Monday 3rd November 2008, 2:59PM GMT.

From Clive Spears, president, Jersey Chamber of Commerce
I AM moved to respond not only by my own consternation but by that of many of my council members to the recent column by Peter Body concerning the issue of recession wherein disparaging remarks were made about professional bodies including the Jersey Chamber of Commerce.

Such remarks centred on our inability to produce positive views in this current unprecedented environment or the likelihood of pigs taking to the air.

It is of course recognised by the Chamber that Mr Body has had us fairly consistently in his sights for a period of years – arguing for more spending because the people and government want it as opposed to a view we have advanced for a number of years which centres on our fears concerning an ever-growing States spending budget becoming more and more difficult to control, which will eventually hit severe budgetary difficulties in the event of any downturn.

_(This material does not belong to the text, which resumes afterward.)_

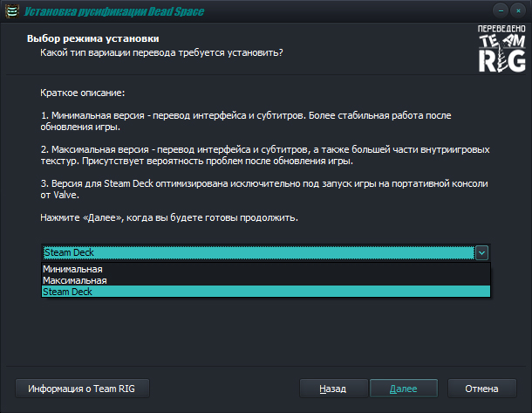Collapse the list using the dropdown arrow

click(x=482, y=252)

Readers might have noticed ‘even’ the Chamber of Commerce had moderated its view to a point, asking that the door be closed on further spending without being over insistent on actual cuts, because until we wean our government off the thirst to spend, any likelihood of cutting spending is quite alien to the psyche. In the meantime, Mr Body advances a very well-worn strategy of the glass being half full rather than empty, which is a well-rehearsed approach among commentators and politicians when trying to distract from the core of an issue.
It’s a fair strategy for individual problems or short-term issues, but it is misplaced in the face of the profound strategic spending issues Jersey faces as recession starts to bite around the world. Mr Body in a previous article chose to snipe at the Chamber on the hair-splitting point of what the technical definition of recession is.

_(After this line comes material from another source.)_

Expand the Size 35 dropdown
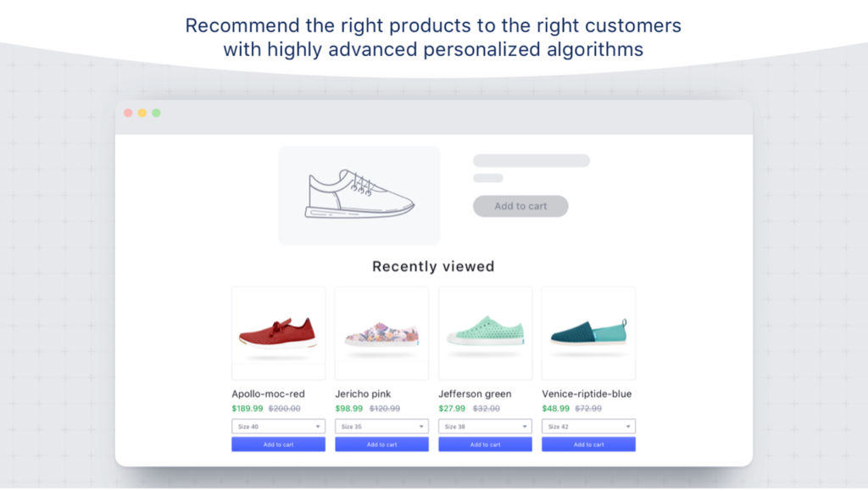Screen dimensions: 868x491 pos(381,427)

I think anyone reading the national dailies can work out how profound issues really are and pot shots at the Chamber have been proven to be entirely inappropriate as the world scene has unfolded over the past few weeks.

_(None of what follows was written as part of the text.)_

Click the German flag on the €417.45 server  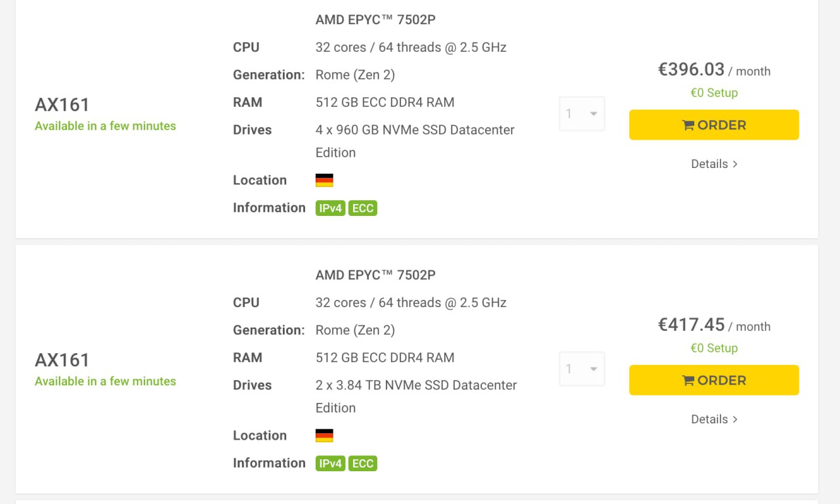coord(324,436)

I do not believe anyone can be other than deeply shocked at current events. Even in the face of such damning evidence, Mr Body continues to treat the Chamber’s views in a coconut shy fashion, apparently in the interests of encouraging debate.

Yet I fail to see beyond an emotional three-card trick where the value of that debate now stems from. We have warned of the possibilities of what is now coming to pass over many months and a little recognition of such would not go amiss.

But no, we stoop to the old half-glass defence. On the same day as Mr Body published his column, we advanced our concerns regarding the structural risks confronting Jersey and how delicately our finances were exposed to small downturns in income or upturns in spending resulting in quite severe deficits for the States.

The clear message here is that the first fundamental that every minister, businessman and member of the public has to understand is that the room for extra spending, unless we all want higher taxes, is nil. It is the duty of Chamber to ensure all are alert to what has been a profound and fast moving economic climate.

Yet I still see ministers even in the last week wanting to spend more, which has to be madness given the position we currently face. The figures advanced in the Budget, if we are very very fortunate, might just see us by but any small departure will lead to deficits and higher taxes.

As GST is virtually the only viable tax lever government can pull presently and deficits could hit tens if not a hundred million pounds, I ask readers to contemplate which GST rate would you choose between three per cent and 15 per cent or will you just live with the glass-half-full defence or actually do something about the problem.

It takes a little courage in one’s convictions to tell it as it is, or very possibly how it might be – but the glass-half-full defence takes little conviction at all.

So this porcine is keeping his trotters firmly on the ground and, ministers, please stop spending because there is, or very well might not be, anything left to spend, unless you wish to be the perpetrators of even higher taxes.